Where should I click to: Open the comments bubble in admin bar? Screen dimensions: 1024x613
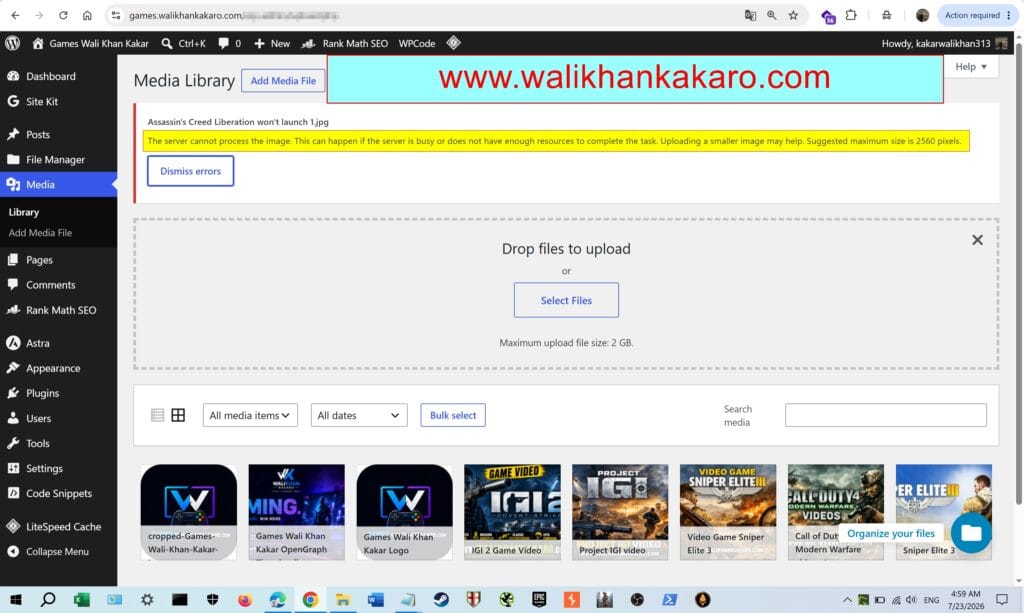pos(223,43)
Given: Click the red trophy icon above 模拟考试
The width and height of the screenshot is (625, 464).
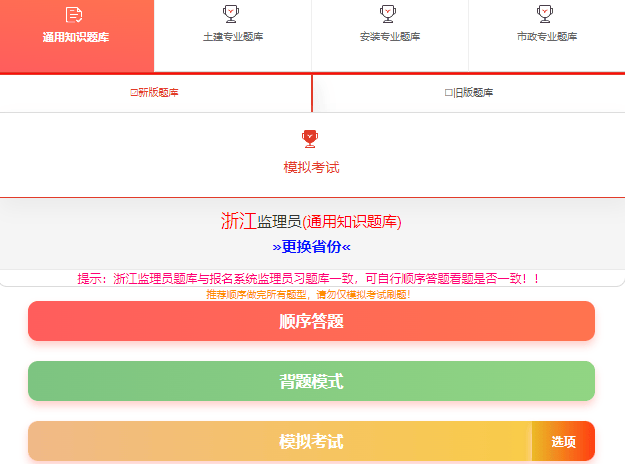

-----

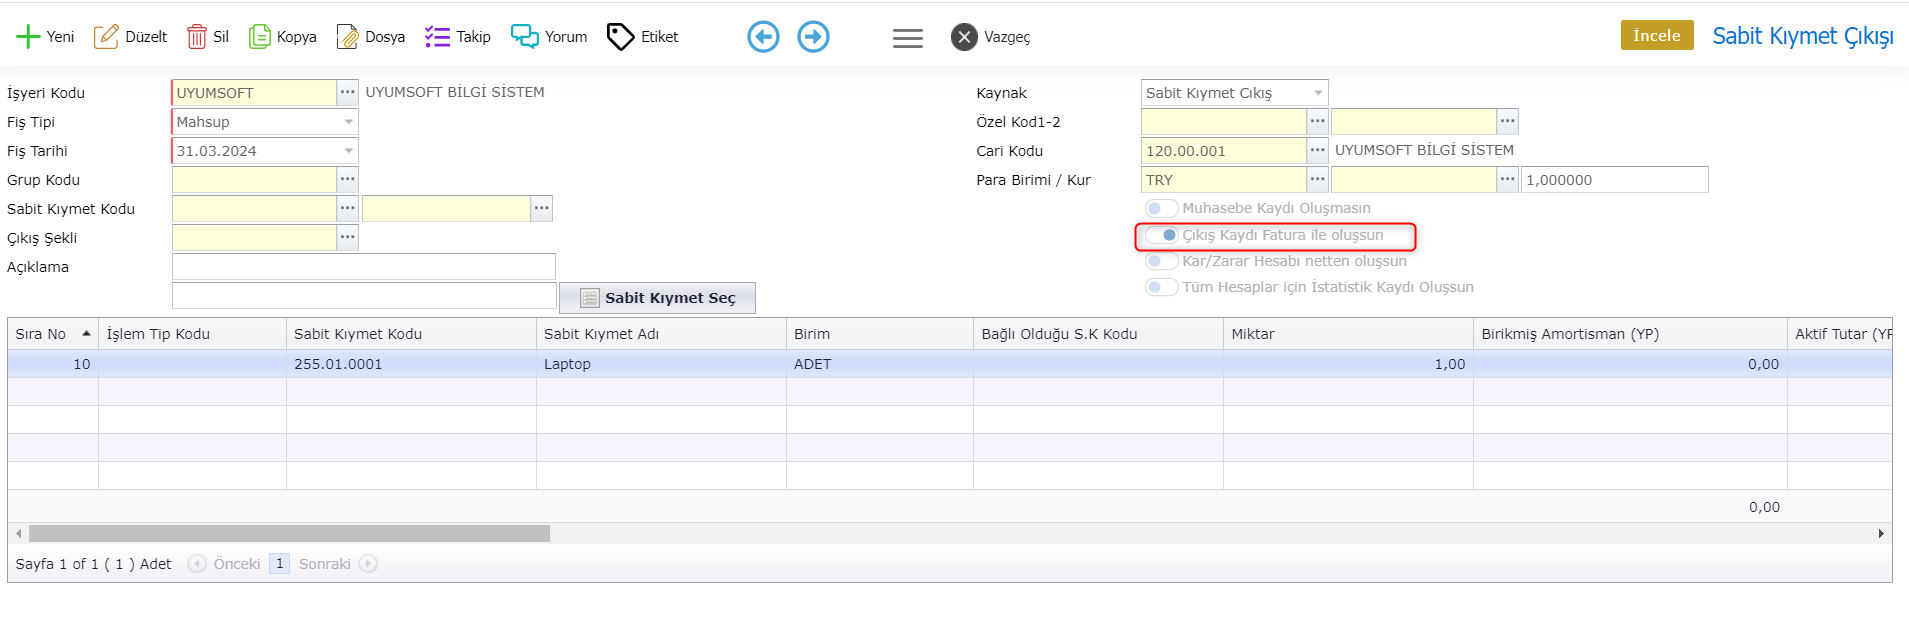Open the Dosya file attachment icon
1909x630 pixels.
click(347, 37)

-----

■ **Work item**
Start with the line with "Where should I" in the listing above and stop after the line with "The width and". Write out exactly the lines in that stretch and no others, without pictures.

■ **Task answer**
Where should I click to: Open the comments bubble in admin bar? Screen dimensions: 1024x613
pos(223,43)
Given: Click the red trophy icon above 模拟考试
The width and height of the screenshot is (625, 464).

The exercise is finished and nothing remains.